Pada tanggal 7 Oktober 1999, sebuah buku (dan kemudian, film) karya Gaby Hauptmann berjudul “Suche impotenten Mann frs Leben” (Mencari Pria Impoten) terbit dengan premis yang menarik: mungkin pria sempurna adalah pria impoten. Setidaknya itulah yang diyakini oleh tokoh protagonis novel, Carmen. Pakar real estate berusia tiga puluhan yang seksi dan sukses ini lelah dilirik, dicakar, dan ditipu oleh pria dalam hidupnya. Dengan menghilangkan aspek seksual dalam hubungan, hal ini dapat memberikan ruang bagi hubungan monogami yang penuh perhatian. Jadi dengan bantuan teman-temannya Elvira dan Laura, Carmen memulai pencarian gila untuk menemukan pria yang sensitif dan cerdas dengan selera humor yang bagus…tapi dia pasti impoten. Setelah memasang iklan pribadi secara online, Carmen akhirnya bertemu dengan pria impoten impiannya: David, seorang arsitek tampan dengan penampilan seperti anak peselancar California. Namun ketika dia akhirnya mendapatkan apa yang diinginkannya, Carmen menyadari bahwa dia ingin mengungkapkan cintanya kepada David secara fisik. Laura memberi tahu Carmen, “Anda menginginkan pria impoten, dan Anda telah mendapatkan pria impoten impian Anda dan sekarang Anda ingin mengubahnya menjadi manusia super yang kuat.”

Meskipun saya tidak terlalu terkesan dengan filmnya, hal itu membuat saya berpikir—dalam kehidupan nyata, bagaimana seorang pria impoten bisa menemukan pasangan di dunia yang gila seks yang kita tinggali ini?

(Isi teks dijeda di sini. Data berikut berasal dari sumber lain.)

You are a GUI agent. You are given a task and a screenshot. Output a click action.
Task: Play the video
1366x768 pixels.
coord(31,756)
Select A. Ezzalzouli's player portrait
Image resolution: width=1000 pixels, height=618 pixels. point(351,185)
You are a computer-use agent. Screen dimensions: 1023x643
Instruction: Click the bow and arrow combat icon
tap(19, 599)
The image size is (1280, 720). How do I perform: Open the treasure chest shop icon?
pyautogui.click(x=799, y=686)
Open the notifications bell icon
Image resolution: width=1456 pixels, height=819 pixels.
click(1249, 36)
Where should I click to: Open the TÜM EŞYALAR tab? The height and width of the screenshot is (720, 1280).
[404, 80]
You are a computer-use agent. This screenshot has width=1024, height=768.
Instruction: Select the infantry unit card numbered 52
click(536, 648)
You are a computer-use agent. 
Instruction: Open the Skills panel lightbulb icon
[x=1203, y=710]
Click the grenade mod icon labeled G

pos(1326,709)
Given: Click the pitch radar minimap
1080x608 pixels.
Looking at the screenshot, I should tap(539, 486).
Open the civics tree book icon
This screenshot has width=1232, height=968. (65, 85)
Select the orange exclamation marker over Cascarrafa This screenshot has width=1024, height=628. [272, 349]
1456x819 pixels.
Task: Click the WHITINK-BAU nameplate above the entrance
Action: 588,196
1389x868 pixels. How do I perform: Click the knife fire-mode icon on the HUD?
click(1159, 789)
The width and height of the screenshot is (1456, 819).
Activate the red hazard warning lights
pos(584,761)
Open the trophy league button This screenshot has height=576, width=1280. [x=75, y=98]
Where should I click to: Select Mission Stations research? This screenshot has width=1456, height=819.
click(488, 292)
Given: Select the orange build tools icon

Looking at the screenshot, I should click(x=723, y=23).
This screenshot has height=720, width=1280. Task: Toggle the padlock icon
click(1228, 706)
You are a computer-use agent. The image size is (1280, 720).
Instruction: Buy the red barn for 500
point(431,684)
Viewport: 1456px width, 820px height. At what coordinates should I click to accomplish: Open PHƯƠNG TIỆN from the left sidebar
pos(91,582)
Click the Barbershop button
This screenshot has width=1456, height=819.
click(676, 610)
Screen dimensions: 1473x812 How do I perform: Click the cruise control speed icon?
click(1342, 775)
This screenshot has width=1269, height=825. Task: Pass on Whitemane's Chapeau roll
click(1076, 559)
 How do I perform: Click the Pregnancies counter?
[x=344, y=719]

Impotensi, atau disfungsi ereksi, adalah suatu kondisi yang ditandai dengan ketidakmampuan berulang kali untuk memperoleh atau mempertahankan ereksi. Ereksi diatur oleh dua mekanisme berbeda, ereksi refleks dan ereksi psikogenik. Ereksi refleks dicapai dengan menyentuh langsung batang pria. Ereksi psikogenik dicapai melalui rangsangan erotis atau emosional. Disfungsi ereksi dapat disebabkan oleh masalah psikologis, stres, penyalahgunaan alkohol, merokok, kekurangan hormon, atau penyakit seperti diabetes dan penyakit kardiovaskular. Meskipun tidak ada tes formal yang dilakukan untuk mendiagnosis penyakit ini secara spesifik, beberapa tes berguna untuk menentukan apakah ada kondisi medis atau psikologis yang mendasarinya. Ketika penyebabnya sudah diketahui, pengobatan yang tepat akan ditentukan. Pasien mempunyai pilihan untuk melakukan suntikan testosteron, resep oral, suntikan langsung ke batang tubuh, pompa vakum, pembedahan, atau dalam kasus masalah psikologis, konseling. Selain pengobatan tersebut, ada pengobatan lain yang lebih tidak konvensional, seperti pengobatan herbal, akupunktur, atau pengobatan eksperimental. Namun, karena otak mengontrol libido, efek plasebo tidak dapat diabaikan sebagai kemungkinan penyebab kemanjuran pengobatan.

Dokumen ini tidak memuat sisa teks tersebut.